The essential data for health statistics, said Lopez, are for birth the number by year, the sex, and the age of the mother, and for death the number by year, age at death, and cause of death. Population data are also needed to provide a denominator. Some in the audience pointed out that other information like place of birth, nationality, and the names of parents was important for other reasons, and we were shown a copy of Barack Obama’s birth certificate to convince us of that.
High quality data on global births are not available, but there are good data on about one in six global deaths. Timely and reliable data are needed, said Lopez, because poor data lead to poor decisions and lost opportunities. (Unfortunately, pointed out Sarah Hawkes of UCL, the opposite of good data leading to good decisions and seized opportunities is not necessarily true.)
Despite many politicians and others recognising the importance of civil registration and vital statistics there has been little progress over decades, but, said Richard Horton of The Lancet, the time might now be right. Universal health coverage is becoming a major global objective, particularly following the poor response to the Ebola outbreak in West Africa, and knowing the “all” is clearly essential. Many of the Sustainable Development Goals will depend on good data, and most important of all may be how accountability is high on the global agenda. The achievement of objectives depends on monitoring, the democratic process, and action, and good data are essential for monitoring.

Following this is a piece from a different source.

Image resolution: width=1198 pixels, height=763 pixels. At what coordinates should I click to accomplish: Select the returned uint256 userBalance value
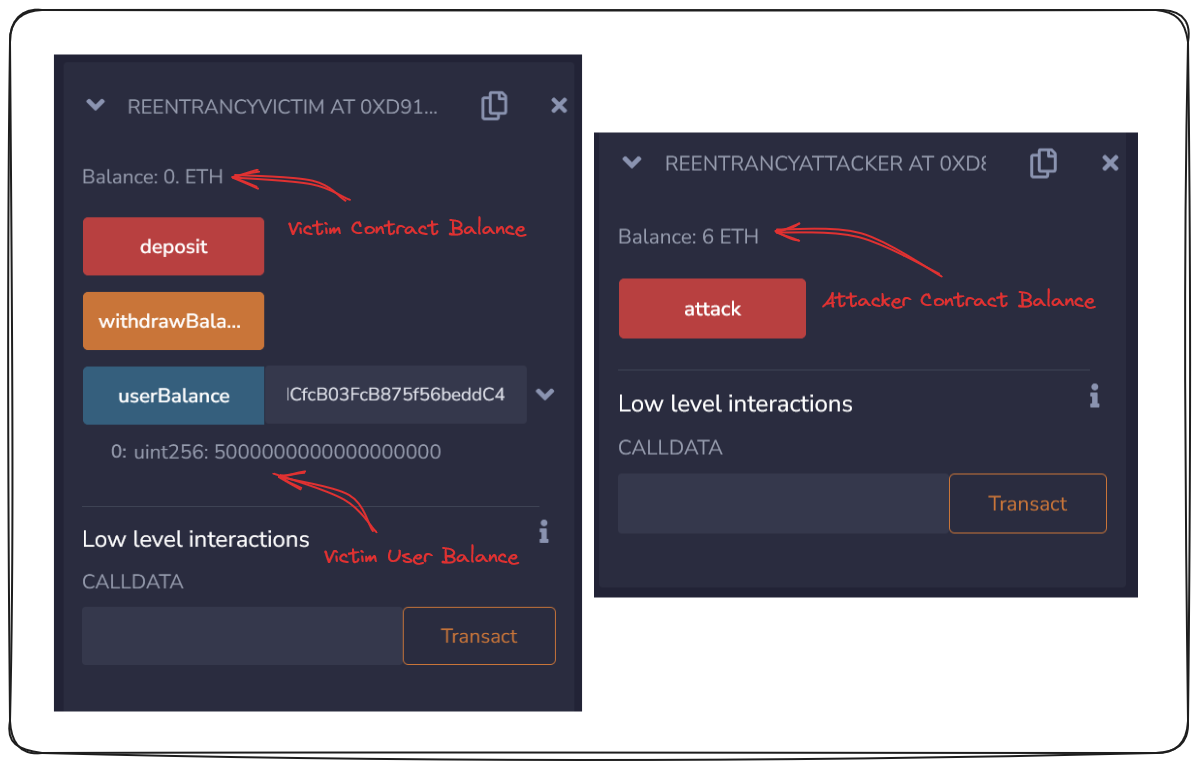(x=327, y=452)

Although progress has been slow, there are now, said Abouzahar, regional initiatives in Africa, Asia/Pacific, and Eastern Mediterranean regions, and there are examples of countries making good progress—for example, Fiji and Kenya. There is also a global response involving many of the agencies of the United Nations, but it hasn’t risen to the top of the agenda—perhaps because so many bodies are involved. It’s an issue beyond health. Several mentioned that a motion from the UN General Assembly might prompt action.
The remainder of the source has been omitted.